Saturday, November 28, 2009

Senate Health Care Bill

I haven't had time lately to really research the health care bill, but I am going to make an effort to do that in the coming weeks.

NYTimes article "Obama Backs Senate on Health Bills' Disparities"
The current price tag of the health care of the Senate is $848 billion over 10 years. It's hard to understand what this means, though, because I'm not sure what our current trajectory costs. They say that the costs will not add to the deficit. But how much does it add to the deficit if we don't pass the health bill? I have a hard time believing it's zero.

Anyway, there are now four pillars of the health care bill

1. cadillac plans' excise tax
2. not adding to the deficit
3. Medicare commission
4. promote "delivery system reforms" for high quality care vs high quantity care

Labor unions are against the excise tax on expensive plans. Here is some more information on what it would do.

● EXERCISE INSTRUCTIONS
**1)** According to the blog post on the Senate health care bill, what is the bill's current price tag?
**2)** Quote the blog post on the Senate health care bill, beginning at the words "1. cadillac plans'" and stopping after "it would do.".
**3)** Extend the blog post on the Senate health care bill past its final sentence.
The data after this post is separate material and has no connection to it.

● RAW DATA
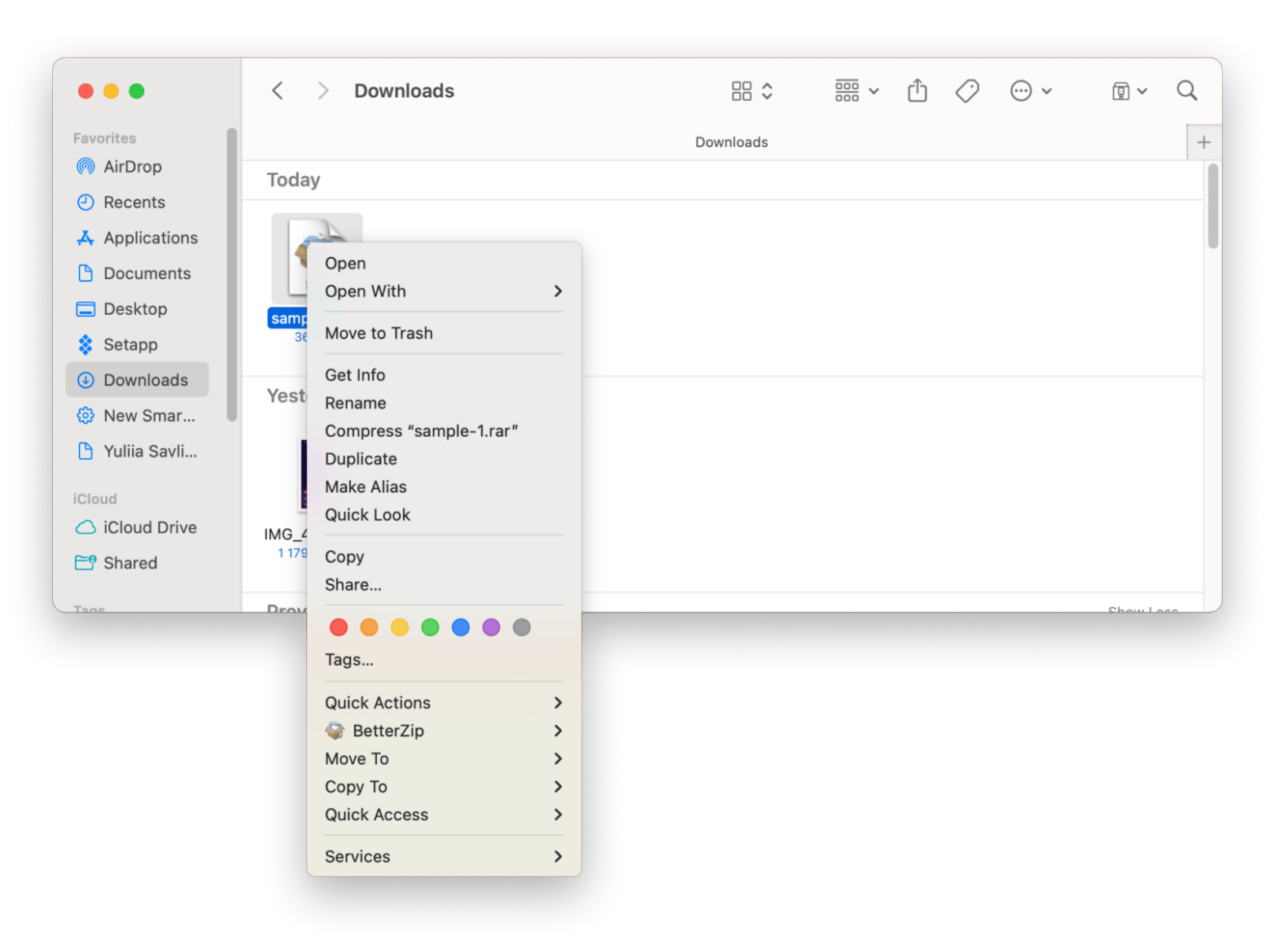Add a new tab with plus button
Screen dimensions: 1270x952
[1203, 142]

● OUTPUTS FOR THE TASKS
**1)** $848 billion over 10 years.

**2)**
1. cadillac plans' excise tax
2. not adding to the deficit
3. Medicare commission
4. promote "delivery system reforms" for high quality care vs high quantity care

Labor unions are against the excise tax on expensive plans. Here is some more information on what it would do.

**3)**
The Senate bill would impose an excise tax of 40 percent on the cost of employer-sponsored insurance policies above $8,500 for individuals and $23,000 for families. It provides for increasing those thresholds by $1,350 for individuals and $3,000 for families in cases where workers are in “a high-risk profession or employed to install electrical or telecommunications lines.” And there would be an additional increase in the thresholds, by the same amounts, in the 17 states where health insurance is most expensive.


More later on what these really all mean.